HINDU mythology and Indian cinema share a mother-son relationship: the former produced the latter. In 1910, at a Christmas cinema show, Dadasaheb Phalke watched Life of Christ (1907). Before he reached home, an idea solidified into a resolve: making a movie on Lord Krishna. Even though it didn’t materialise, he persisted with a mythological, Raja Harishchandra (1913), for his debut.
Four years later, he found his biggest success in Lanka Dahan, where an effeminate waiter, Anna Salunke, played both Rama and Sita. The movie ran from seven in the morning to twelve in the night at the West End Cinema in Bombay, where devotees from nearby towns and villages flocked to the theatre; in Poona, the crowds bashed against the doors; in Madras, the earnings had to be taken in a bullock cart protected by cops. Such zeal, intensifying in the subsequent decades, reinforced a crucial fact about cinema: that it performed, according to professor John Lyden, a “religious function”.
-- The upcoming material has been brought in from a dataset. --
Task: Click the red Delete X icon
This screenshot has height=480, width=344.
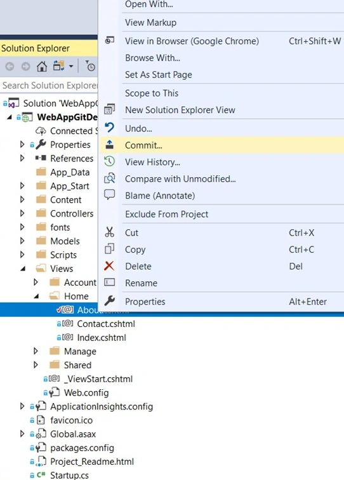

“Cinema has a mystical quality,” writes film scholar Rachel Dwyer in Filming the Gods, “in that we may not understand films but we feel them and respond to their emotions.” So a myth-making art form had to meet the literal myths, defying logic, deifying actors, sanctifying beliefs. Only a mythological could compel Mohandas Gandhi to watch his only film, Ram Rajya (1943). Such dramas remained a prominent presence in Hindi cinema post-independence, but they truly came to the fore in the late ’80s, when the serials Ramayana and Mahabharata aired on Doordarshan. Many Bollywood filmmakers, too, have adapted the Ramayana and derived inspiration from it, turning Sita into a literal and a metaphorical figure, showing the varied possibilities of female divinity in an industry dominated by men.